Southwestern/Texas-themed restaurant chain Chili’s has become the latest victim of a data breach involving the heist of point-of-sale information from payment cards — and the alacrity with which it has admitted the incident is notable.
Hackers had unauthorized access to payment-card data between March and April of this year, although Chili’s said in a statement on its website that it’s still evaluating the full scope of the incident. It has not said how many restaurants, how many customer cards or which locations were impacted.
The chain was snappy about notification, issuing a statement on Friday May 11, the same day that it learned about the compromise. This is bad news for bad actors, as it gives them less time to exploit stolen debit and credit cards before consumers replace their plastic.
“This organization, unlike numerous others, actually stood up three days after noticing the breach and said something,” said Chris Roberts, chief security architect at Acalvio, in an email to Threatpost. “They didn’t hide behind their lawyers, etc. The good thing is that it sounds that it’s limited in scope. Unfortunately, those are famous last words.”
Although details are as of yet scant, the company did say that malware was the attack vector. This could have been installed directly on card-readers by someone with physical access to them, or it could have been done by phishing user credentials that gave hackers network access; from there they could pivot and move throughout the environment, eventually pushing out card-harvesting malware to the endpoints or scraping a database of transactions. Supply-chain partners could be a weak link in the second scenario, as seen with the infamous Target breach of 2014, and many subsequent incidents thereafter, including recent attacks on Delta and Sears.
“The statement that malware was involved leads me to believe that the PoS operating systems and applications were compromised,” said Bryan Gale, chief product officer at CyberGRX, via email. “There is a growing awareness of the threat to the vendor supply chain. Although Chili’s itself may implement best-in-class security, they must also ensure that their vendors do the same.”
The fajita purveyor said that it “immediately” activated a response plan, has notified law enforcement and is working with a “third party” to gain a better picture of what has happened.
This is just the latest in a line of attacks on restaurant PoS systems, including Applebee’s, Chipotle, Sonic, and Wendy’s. Patching remains an issue in the vertical, as does physical security: training staff to better identify typical fraudulent activity, safeguarding PoS equipment and surrounding areas, not leaving the passwords on sticky notes by the machines and even installing security cameras can all help with the problem.

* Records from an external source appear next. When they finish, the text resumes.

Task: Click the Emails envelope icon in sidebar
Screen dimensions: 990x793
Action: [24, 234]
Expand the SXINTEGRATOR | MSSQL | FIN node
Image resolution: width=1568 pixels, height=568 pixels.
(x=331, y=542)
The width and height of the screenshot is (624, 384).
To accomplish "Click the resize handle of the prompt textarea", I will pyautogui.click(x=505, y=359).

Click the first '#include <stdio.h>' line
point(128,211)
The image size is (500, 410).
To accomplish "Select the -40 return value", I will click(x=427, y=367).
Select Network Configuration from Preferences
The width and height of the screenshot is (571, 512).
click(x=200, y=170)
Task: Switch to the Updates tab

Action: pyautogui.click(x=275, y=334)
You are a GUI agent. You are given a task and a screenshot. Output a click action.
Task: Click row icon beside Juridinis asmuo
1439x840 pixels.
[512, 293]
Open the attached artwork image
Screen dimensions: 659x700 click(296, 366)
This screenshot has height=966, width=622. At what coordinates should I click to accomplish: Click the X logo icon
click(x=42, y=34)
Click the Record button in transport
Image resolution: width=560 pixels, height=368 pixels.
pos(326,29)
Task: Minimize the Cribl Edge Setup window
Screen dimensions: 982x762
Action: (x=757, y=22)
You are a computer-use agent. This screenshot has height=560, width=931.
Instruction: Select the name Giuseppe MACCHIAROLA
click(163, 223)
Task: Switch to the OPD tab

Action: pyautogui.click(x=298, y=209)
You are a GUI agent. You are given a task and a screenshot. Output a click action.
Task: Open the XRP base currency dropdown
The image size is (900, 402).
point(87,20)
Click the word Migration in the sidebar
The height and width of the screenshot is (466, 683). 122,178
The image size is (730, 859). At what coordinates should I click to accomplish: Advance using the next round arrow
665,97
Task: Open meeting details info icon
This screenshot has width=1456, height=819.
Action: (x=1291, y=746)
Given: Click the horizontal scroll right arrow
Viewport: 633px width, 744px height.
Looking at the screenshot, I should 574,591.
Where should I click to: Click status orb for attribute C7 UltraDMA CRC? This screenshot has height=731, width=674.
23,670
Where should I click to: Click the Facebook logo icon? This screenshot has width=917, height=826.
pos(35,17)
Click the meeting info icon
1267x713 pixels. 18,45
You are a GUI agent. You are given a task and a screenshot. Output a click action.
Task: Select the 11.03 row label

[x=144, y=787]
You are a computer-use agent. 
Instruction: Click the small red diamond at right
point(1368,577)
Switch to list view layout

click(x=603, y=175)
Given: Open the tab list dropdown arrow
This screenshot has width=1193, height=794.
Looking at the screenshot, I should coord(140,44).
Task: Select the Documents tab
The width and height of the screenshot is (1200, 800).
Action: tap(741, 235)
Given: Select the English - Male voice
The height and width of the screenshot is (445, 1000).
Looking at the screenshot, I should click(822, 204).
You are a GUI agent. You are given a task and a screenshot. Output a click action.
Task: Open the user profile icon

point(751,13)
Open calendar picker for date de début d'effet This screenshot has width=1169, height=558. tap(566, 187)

Roberts added, “Frankly, it’s still too easy to gain access to PoS systems in restaurants. High-traffic areas and hidden behind-the-scenes areas are riddled with the very systems that retain our information and many restaurants still leave them open, have defaults in place, or worse, still have the login information sitting close by. Access to a PoS and their ability to repel malware is still not where it needs to be. It’s too easy to tamper with them, root them or attack them in many other ways. Patching, defaults and other issues are still rife.”